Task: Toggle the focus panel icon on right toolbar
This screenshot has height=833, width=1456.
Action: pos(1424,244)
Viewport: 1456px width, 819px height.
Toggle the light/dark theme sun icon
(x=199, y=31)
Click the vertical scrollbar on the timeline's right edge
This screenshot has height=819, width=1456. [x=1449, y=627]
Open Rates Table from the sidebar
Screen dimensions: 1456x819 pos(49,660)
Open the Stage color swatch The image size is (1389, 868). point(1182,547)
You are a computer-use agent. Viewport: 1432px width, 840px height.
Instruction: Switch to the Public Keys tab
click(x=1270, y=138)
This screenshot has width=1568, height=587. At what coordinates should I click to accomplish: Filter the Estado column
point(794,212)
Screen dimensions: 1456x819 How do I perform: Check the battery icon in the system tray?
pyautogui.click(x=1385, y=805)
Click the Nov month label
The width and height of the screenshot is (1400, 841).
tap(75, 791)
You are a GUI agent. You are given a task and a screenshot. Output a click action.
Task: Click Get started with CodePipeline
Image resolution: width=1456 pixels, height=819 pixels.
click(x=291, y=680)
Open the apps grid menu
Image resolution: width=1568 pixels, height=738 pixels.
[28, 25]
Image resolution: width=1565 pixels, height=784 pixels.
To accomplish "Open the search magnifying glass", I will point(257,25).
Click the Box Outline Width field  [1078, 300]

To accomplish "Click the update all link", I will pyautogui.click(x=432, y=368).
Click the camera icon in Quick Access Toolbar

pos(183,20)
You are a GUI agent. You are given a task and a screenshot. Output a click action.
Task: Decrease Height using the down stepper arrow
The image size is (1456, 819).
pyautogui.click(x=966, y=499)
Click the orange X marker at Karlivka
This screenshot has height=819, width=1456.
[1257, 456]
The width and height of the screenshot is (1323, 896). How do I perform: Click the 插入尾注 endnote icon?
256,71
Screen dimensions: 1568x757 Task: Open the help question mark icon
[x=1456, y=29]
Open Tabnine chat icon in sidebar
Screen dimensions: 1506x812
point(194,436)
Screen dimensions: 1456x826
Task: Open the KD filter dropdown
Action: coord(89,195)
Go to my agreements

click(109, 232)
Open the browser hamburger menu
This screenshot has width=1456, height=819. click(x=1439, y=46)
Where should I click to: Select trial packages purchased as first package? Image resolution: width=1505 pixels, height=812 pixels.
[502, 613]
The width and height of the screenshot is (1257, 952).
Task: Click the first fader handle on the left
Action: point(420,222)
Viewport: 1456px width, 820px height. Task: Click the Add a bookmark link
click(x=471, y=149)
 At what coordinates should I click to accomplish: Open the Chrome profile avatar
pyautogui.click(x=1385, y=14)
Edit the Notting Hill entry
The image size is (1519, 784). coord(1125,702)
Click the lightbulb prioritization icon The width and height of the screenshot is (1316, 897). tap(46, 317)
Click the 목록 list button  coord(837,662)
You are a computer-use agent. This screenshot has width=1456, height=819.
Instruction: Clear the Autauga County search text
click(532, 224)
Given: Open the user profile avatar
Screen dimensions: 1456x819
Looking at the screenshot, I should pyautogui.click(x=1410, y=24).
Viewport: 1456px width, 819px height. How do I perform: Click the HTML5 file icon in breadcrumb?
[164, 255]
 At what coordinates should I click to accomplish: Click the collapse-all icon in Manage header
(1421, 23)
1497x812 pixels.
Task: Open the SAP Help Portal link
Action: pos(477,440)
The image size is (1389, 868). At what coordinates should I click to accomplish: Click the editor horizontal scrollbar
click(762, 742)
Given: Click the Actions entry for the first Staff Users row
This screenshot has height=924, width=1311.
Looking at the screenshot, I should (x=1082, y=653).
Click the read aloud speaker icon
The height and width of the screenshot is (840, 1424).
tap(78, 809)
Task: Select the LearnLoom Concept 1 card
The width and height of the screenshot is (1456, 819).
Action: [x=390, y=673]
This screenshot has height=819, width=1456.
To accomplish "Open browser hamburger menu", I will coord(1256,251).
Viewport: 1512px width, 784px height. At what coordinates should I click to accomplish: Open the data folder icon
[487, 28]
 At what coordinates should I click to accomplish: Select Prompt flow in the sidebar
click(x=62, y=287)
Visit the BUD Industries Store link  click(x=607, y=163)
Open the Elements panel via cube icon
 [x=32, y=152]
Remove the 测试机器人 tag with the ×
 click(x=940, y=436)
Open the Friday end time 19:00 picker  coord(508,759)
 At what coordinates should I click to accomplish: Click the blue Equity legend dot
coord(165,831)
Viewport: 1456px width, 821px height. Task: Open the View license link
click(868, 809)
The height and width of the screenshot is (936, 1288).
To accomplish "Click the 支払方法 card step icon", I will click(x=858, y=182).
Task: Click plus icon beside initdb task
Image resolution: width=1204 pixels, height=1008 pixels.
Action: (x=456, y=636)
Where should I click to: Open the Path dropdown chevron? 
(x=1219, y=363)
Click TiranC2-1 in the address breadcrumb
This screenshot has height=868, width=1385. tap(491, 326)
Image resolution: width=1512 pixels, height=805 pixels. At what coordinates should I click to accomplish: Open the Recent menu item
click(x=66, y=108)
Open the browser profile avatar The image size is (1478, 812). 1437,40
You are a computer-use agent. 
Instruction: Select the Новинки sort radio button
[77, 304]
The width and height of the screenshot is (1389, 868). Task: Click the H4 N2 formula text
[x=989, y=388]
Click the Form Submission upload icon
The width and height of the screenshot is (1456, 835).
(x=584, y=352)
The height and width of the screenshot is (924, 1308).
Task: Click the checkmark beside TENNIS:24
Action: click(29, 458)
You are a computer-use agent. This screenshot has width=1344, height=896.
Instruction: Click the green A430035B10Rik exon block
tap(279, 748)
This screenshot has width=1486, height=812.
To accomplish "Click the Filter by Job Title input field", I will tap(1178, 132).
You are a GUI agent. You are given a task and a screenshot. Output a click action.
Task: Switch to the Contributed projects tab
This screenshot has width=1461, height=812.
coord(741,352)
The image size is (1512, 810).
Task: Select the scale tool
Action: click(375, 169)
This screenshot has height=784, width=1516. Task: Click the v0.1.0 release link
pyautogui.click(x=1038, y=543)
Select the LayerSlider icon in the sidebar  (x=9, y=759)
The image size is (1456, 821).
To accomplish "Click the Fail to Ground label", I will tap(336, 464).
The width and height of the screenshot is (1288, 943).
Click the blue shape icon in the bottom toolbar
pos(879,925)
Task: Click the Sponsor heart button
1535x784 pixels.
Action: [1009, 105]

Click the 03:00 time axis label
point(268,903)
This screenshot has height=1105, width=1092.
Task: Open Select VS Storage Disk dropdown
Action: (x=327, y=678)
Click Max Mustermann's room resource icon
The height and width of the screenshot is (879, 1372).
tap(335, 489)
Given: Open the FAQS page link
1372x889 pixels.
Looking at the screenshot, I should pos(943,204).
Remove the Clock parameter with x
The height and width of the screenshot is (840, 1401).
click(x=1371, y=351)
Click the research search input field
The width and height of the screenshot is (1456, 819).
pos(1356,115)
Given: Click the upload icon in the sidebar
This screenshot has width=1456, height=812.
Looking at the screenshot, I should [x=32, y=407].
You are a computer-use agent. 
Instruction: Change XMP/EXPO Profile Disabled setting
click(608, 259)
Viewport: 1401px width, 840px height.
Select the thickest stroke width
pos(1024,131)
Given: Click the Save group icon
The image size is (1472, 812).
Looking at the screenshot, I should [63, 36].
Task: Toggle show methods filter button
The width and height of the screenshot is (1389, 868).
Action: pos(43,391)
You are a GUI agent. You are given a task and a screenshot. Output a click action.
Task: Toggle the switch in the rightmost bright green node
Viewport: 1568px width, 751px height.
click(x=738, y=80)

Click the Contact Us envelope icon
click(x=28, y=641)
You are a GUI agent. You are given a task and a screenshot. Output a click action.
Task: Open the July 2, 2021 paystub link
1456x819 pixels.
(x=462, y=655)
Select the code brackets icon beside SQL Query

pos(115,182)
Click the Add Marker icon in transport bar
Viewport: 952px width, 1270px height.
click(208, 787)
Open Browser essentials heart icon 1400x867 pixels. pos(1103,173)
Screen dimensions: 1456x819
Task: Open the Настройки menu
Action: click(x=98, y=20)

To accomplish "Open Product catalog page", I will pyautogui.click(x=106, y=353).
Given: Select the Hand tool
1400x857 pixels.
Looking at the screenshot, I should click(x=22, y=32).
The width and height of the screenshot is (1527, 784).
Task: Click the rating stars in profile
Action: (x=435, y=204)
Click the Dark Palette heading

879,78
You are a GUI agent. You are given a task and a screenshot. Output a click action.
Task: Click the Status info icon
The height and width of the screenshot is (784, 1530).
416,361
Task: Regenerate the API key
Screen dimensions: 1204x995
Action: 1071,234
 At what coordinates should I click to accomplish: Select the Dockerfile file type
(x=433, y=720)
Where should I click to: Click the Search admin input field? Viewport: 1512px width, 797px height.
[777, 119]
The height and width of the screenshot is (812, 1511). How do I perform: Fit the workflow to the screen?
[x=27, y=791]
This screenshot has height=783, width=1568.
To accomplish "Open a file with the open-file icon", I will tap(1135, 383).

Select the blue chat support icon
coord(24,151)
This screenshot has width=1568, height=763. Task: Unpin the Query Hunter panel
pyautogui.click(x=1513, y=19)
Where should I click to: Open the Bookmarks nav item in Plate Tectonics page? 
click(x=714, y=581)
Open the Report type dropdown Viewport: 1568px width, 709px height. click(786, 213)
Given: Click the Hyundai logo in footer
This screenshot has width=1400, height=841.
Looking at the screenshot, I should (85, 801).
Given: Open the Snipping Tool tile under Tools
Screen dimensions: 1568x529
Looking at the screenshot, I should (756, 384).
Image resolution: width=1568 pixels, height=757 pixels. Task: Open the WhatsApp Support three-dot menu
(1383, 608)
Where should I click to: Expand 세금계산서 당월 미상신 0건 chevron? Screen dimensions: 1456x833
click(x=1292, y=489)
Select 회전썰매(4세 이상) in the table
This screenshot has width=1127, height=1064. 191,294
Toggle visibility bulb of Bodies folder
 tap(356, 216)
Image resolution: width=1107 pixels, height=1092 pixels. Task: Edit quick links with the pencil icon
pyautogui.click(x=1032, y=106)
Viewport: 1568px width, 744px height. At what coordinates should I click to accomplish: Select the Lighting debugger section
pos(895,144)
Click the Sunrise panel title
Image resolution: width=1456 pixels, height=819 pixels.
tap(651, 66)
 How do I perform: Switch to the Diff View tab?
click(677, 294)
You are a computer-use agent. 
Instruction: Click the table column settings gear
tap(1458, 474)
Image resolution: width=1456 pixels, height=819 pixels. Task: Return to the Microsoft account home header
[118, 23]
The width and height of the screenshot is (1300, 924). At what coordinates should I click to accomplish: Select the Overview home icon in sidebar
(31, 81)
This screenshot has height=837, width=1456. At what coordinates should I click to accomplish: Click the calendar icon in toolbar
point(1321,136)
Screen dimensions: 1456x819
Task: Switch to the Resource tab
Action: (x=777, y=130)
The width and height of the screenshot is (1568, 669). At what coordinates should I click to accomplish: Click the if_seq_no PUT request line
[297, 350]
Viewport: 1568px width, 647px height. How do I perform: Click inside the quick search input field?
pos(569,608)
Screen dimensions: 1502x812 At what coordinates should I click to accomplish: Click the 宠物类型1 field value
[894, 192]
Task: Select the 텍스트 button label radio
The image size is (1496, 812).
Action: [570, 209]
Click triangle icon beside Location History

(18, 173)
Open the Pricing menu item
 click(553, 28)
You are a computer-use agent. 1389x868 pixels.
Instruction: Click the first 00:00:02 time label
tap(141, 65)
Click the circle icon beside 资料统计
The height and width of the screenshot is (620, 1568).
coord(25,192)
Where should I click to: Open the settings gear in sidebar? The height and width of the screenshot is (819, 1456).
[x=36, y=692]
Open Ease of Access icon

☆ ☆ ☆ ☆ ☆ ☆ ☆

Find each line in the listing above that contains "computer", and copy that line.

▸ Written solution:
You are a computer-use agent. Viewport: 1432px width, 840px height.
You are a computer-use agent. This screenshot has width=1456, height=819.
You are a computer-use agent. 
You are a computer-use agent. This screenshot has width=1344, height=896.
You are a computer-use agent. 
You are a computer-use agent. 
You are a computer-use agent. 1389x868 pixels.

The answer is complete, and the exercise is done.